We define the graph state, loop control functions, and wire everything together:

In [22]:
# ─────────────────────────────────────────────
# Purpose : Define graph state, loop control, and assemble the Reflexion workflow
# Input   : initial_responder, search_executor, response_improver
# Output  : `reflexion_workflow` — compiled LangGraph state machine
# ─────────────────────────────────────────────

# --- State schema ---
class State(TypedDict):
    messages: Annotated[list, add_messages]

# --- Loop control helpers ---
def get_iteration_count(message_history: list):
    """Count recent tool/AI message cycles to track iteration depth."""
    iteration_count = 0
    for message in message_history[::-1]:
        if message.type not in {"tool", "ai"}:
            break
        iteration_count += 1
    return iteration_count

def determine_next_action(state: list):
    """Conditional edge: continue researching or stop after MAXIMUM_CYCLES."""
    current_iterations = get_iteration_count(state["messages"])
    if current_iterations > MAXIMUM_CYCLES:
        return END
    return "search_and_research"

# --- Graph construction ---
MAXIMUM_CYCLES = 5
workflow_builder = StateGraph(State)

workflow_builder.add_node("create_draft", initial_responder.generate)
workflow_builder.add_node("search_and_research", search_executor)
workflow_builder.add_node("enhance_response", response_improver.generate)

workflow_builder.add_edge(START, "create_draft")
workflow_builder.add_edge("create_draft", "search_and_research")
workflow_builder.add_edge("search_and_research", "enhance_response")
workflow_builder.add_conditional_edges("enhance_response", determine_next_action, ["search_and_research", END])

reflexion_workflow = workflow_builder.compile()

In [23]:
# ─────────────────────────────────────────────
# Purpose : Visualize the compiled Reflexion workflow graph
# Input   : reflexion_workflow
# Output  : Rendered graph diagram
# ─────────────────────────────────────────────
# [DUPLICATE import — Image, display already imported in cell above]

display(Image(reflexion_workflow.get_graph().draw_png()))

ImportError: Install pygraphviz to draw graphs: `pip install pygraphviz`.

### Testing

Run the complete Reflexion agent end-to-end.
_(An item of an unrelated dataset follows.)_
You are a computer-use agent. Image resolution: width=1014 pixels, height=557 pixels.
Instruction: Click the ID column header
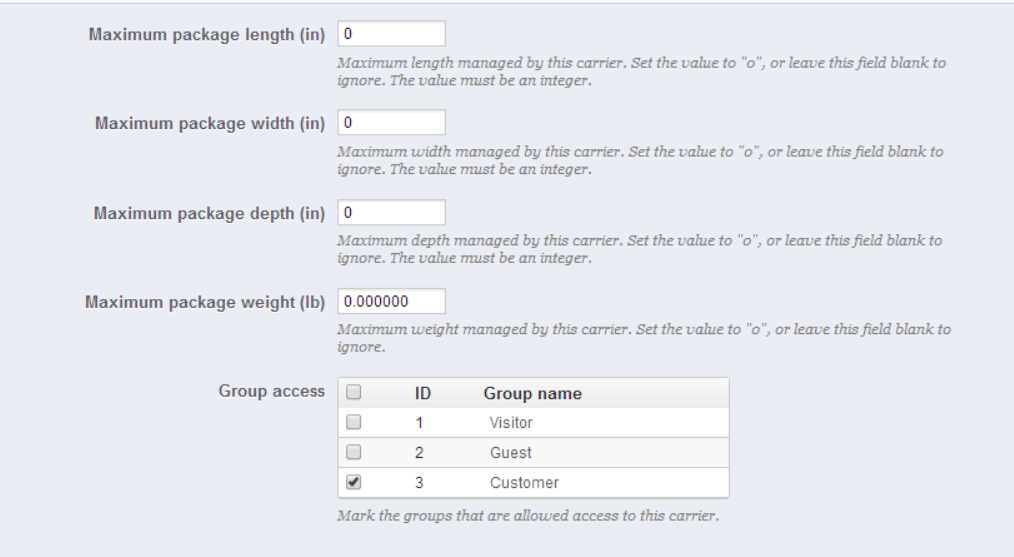[x=422, y=394]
The agent will iterate through draft → critique → research → revision cycles until the answer meets quality standards or reaches `MAXIMUM_CYCLES`.

In [None]:
# ─────────────────────────────────────────────
# Purpose : Run the Reflexion agent end-to-end and display each step
# Input   : target_question (str), reflexion_workflow
# Output  : Streamed step-by-step agent output
# ─────────────────────────────────────────────

target_question = "How do neural networks actually learn?"

print(f"Running Reflexion agent with question: {target_question}")
print("=" * 60)

events = reflexion_workflow.stream(
    {"messages": [("user", target_question)]},
    stream_mode="values",
)

for i, step in enumerate(events):
    print(f"\nStep {i}")
    print("-" * 40)
    step["messages"][-1].pretty_print()

print("\n" + "=" * 60)
print("Reflexion agent execution completed!")

### Key Takeaway

The Reflexion agent demonstrates a powerful iterative improvement loop:

1. **Generate** an initial technical explanation with self-critique
2. **Identify** specific knowledge gaps requiring research
3. **Execute** targeted web searches for current information
4. **Integrate** findings into a comprehensive, cited response
5. **Repeat** the process until the explanation meets quality standards

By combining structured output (Pydantic), external tool use (Tavily), and cyclic graph execution (LangGraph), Reflexion goes beyond simple reflection — it actively learns and improves in real time.